Allez au contenu, Allez à la navigation



Projet de loi de finances pour 2011 : Outre-mer

18 novembre 2010 : Budget 2011 - Outre-mer ( avis - première lecture )

B. DES INTERROGATIONS SUR L'AVENIR DE SAINT-PIERRE-ET-MIQUELON

Une délégation de votre commission, composée de M. Bernard Frimat, vice-président du Sénat, et de votre rapporteur, s'est rendue à Saint-Pierre-et-Miquelon du 14 au 19 juin 2010. Le compte rendu de ce déplacement devrait prochainement faire l'objet d'un rapport d'information.

Cet archipel cherche encore comment développer des activités économiques à long terme, susceptibles d'éviter le départ définitif de sa jeunesse vers la métropole et vers le Canada. En effet, si la reconversion économique est un défi pour toute collectivité qui a connu une période de prospérité liée à une activité dominante, la tâche paraît plus ardue encore pour une collectivité de 6 125 habitants, éloignée de la métropole.

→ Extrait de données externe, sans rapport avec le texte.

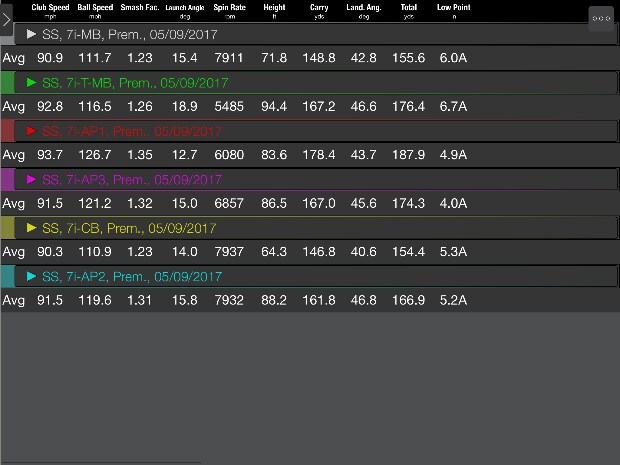Click the magenta triangle beside 7i-AP3
Viewport: 620px width, 465px height.
pos(32,179)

Aussi les élus de Saint-Pierre-et-Miquelon s'interrogent-ils sur un ensemble de données dont ils cherchent à apprécier la pertinence par rapport à leur volonté d'assurer l'avenir de la collectivité : le statut de collectivité d'outre-mer régie par l'article 74 de la Constitution est-il véritablement adapté, le statut de région ultrapériphérique de l'Union européenne ne donnerait-il pas davantage de moyens à l'archipel, faut-il maintenir une organisation institutionnelle distinguant deux communes et un conseil territorial, pour un territoire peu peuplé ?

Si chacune de ces questions sera traitée de façon approfondie dans le rapport d'information à venir, votre rapporteur souhaite aborder brièvement, dans le présent avis budgétaire, la problématique institutionnelle.

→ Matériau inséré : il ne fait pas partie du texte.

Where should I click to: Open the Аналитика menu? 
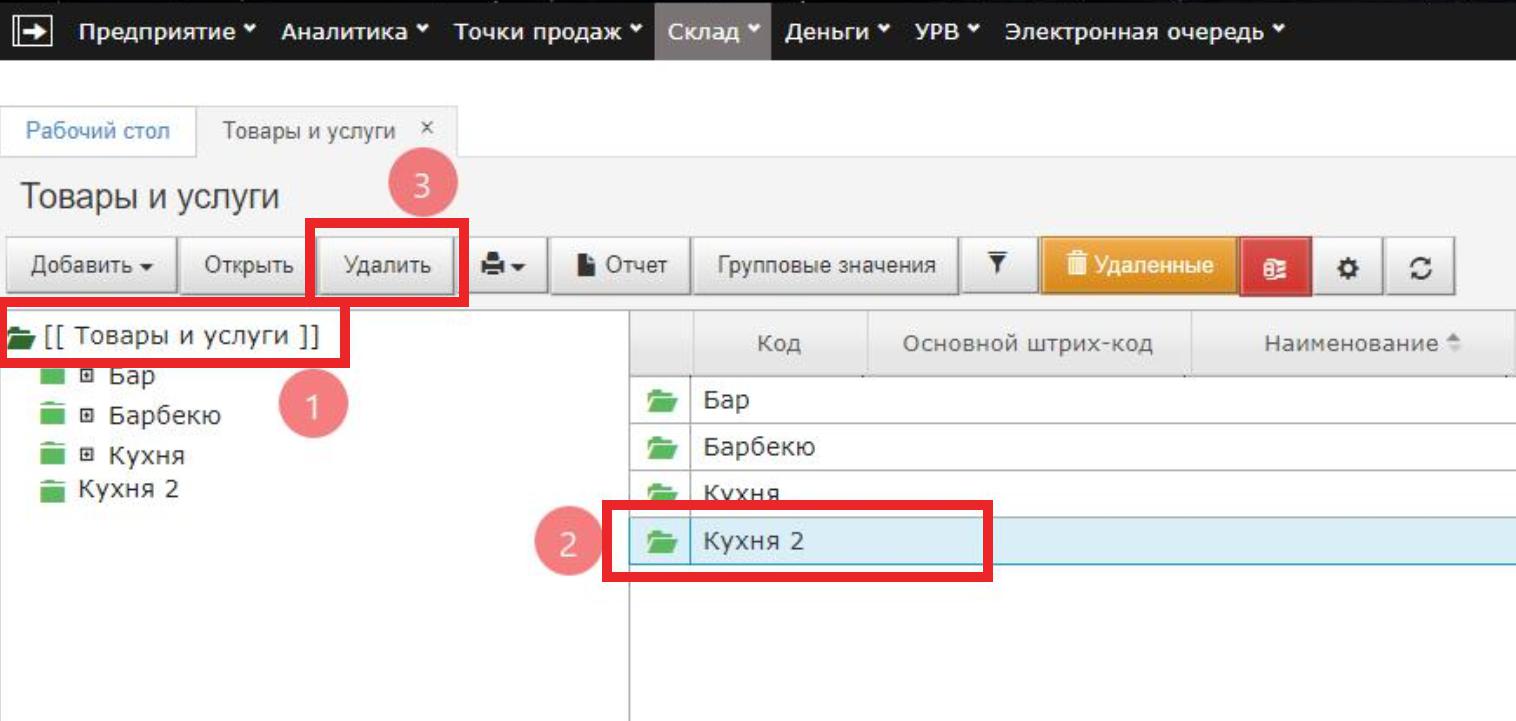coord(354,31)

1. La question de la pertinence de l'organisation institutionnelle

La succession de trois statuts et régimes législatifs différents depuis 1958 explique sans doute la rémanence des interrogations relatives à l'organisation institutionnelle de la collectivité, parmi les élus et les habitants de Saint-Pierre-et-Miquelon. L'archipel fut en effet Territoire d'outre-mer en 1946, puis département en 1976, collectivité territoriale à statut particulier avec la loi du 11 juin 1985, avant de devenir collectivité d'outre-mer lors de la révision constitutionnelle de mars 2003, qui a entraîné l'actualisation du statut par la loi organique du 21 février 2007 (DSIOM).

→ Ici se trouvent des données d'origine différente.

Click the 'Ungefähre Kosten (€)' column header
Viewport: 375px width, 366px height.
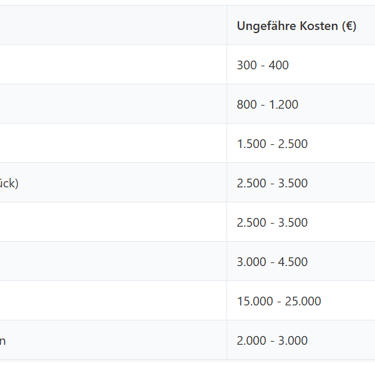click(296, 26)
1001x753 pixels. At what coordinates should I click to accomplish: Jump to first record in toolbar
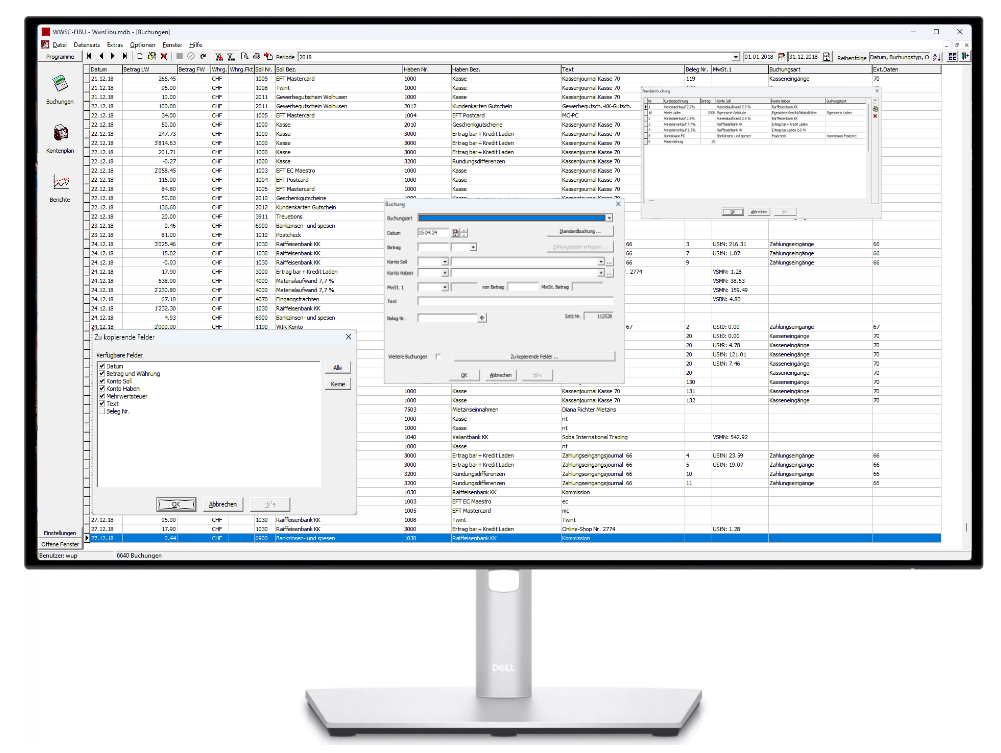tap(89, 57)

Cette explication n'est cependant que partielle et immédiate, car la loi organique de février 2007 a peu modifié le statut de l'archipel, dont l'organisation institutionnelle est structurée par deux communes et une collectivité depuis des décennies35(*).

? Des aménagements mineurs en 2007

La loi organique du 21 février 2007 visait avant tout à mettre le statut de Saint-Pierre-et-Miquelon en conformité avec les dispositions de l'article 74 de la Constitution issues de la révision de mars 2003. Les institutions de la collectivité se composent d'un conseil territorial (anciennement appelé conseil général) et de son président, d'un conseil exécutif (ancienne commission permanente) et d'un Conseil économique, social et culturel (auparavant seulement conseil économique et social).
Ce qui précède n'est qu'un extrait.